The third is that the anti-DEI shareholder proposals that have come to the ballot have been soundly defeated, while pro-DEI efforts have retained support at similar levels.
The business case for diversity
So is that all there is to say? Is it all just a politically-driven culture war we should ignore? Well, not quite. There is another strand of much more rigorous, good-faith questioning of the motivations for corporate DEI which bears our attention.
Several studies have been used and re-used to make the business case for diversity in particular. These studies are often presented as proof that increasing specific aspects of demographic diversity is good for the bottom line, in some chain of causation. But, although we might not like the answers, it’s important to pay attention to an honest critique of these studies, characterised as they often are by confirmation bias.
Simply put, better diversity of thought is what we want at the board level, not necessarily demographic diversity.

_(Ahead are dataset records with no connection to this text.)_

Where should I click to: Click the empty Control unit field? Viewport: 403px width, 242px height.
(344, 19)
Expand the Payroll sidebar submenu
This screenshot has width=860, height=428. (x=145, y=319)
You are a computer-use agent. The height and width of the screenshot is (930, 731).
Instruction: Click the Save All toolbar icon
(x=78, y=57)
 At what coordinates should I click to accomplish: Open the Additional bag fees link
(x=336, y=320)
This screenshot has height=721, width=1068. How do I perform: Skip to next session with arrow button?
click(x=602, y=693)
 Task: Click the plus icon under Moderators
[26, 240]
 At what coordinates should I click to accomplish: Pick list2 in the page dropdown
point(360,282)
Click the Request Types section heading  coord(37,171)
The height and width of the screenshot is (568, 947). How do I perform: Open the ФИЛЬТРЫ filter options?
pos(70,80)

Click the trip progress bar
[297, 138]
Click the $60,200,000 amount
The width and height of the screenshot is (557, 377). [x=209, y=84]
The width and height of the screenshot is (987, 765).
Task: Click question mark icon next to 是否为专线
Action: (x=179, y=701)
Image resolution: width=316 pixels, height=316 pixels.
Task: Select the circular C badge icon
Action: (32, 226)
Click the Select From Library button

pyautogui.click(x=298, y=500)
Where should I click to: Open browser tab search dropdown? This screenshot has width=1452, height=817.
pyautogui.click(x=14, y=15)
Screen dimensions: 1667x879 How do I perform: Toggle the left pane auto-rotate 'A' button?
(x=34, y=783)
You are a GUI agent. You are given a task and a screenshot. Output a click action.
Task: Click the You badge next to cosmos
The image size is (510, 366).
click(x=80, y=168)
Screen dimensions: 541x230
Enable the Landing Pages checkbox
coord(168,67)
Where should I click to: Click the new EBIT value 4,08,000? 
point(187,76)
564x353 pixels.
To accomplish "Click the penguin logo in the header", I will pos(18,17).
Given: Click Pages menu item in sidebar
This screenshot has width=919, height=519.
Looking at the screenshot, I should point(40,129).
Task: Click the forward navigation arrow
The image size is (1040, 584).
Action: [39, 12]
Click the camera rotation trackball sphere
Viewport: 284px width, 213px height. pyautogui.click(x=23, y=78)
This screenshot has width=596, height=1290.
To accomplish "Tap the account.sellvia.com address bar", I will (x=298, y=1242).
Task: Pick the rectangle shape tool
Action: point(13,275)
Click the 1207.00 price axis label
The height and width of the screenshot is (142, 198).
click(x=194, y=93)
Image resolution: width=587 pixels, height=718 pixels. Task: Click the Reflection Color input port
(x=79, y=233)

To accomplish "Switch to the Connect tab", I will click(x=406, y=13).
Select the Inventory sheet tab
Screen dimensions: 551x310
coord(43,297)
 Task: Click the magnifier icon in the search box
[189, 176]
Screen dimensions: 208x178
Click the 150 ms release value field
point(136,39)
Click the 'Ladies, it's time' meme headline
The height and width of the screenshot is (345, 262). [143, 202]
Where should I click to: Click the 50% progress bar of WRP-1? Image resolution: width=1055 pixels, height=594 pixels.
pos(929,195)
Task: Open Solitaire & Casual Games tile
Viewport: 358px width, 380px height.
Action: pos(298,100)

High demographic diversity might bring that diversity of thought, but it’s not a given. There are many very good reasons to pursue gender diversity equality, for example, but it’s far from clear that doing so results automatically – as some have suggested – in outperformance.
Thankfully, a reckoning is coming here. In November 2024, Professor Alex Edmans was invited to lead a groundbreaking study into how cognitive diversity impacts team performance in the investment industry.
According to its website: “The Diversity Project has commissioned this work following criticism of existing studies claiming a linkage between demographic diversity and financial performance. Given questions raised over both the robustness of the methodologies and the replicability of these studies’ results, the Diversity Project decided to re-examine the ‘business case’ for diversity, focusing on diversity of thought. Specifically, there is very limited, if any, academic work exploring the linkage between cognitive diversity and investment performance.”
Diversity, equity and inclusion are laudable goals, but we need to be cautious about making a clear link to improved demographic diversity and better financial performance. To do so goes right to the foundations of this work, and makes them stronger. And we need to be sure of our footing if we are to resist the waves of anti-DEI coming from the US.
But, at the end of the day, any ESG-related initiative that is based on sound reasoning and material impact will survive, because investing like non-financial factors can affect the valuations of investable assets is just plain, common sense.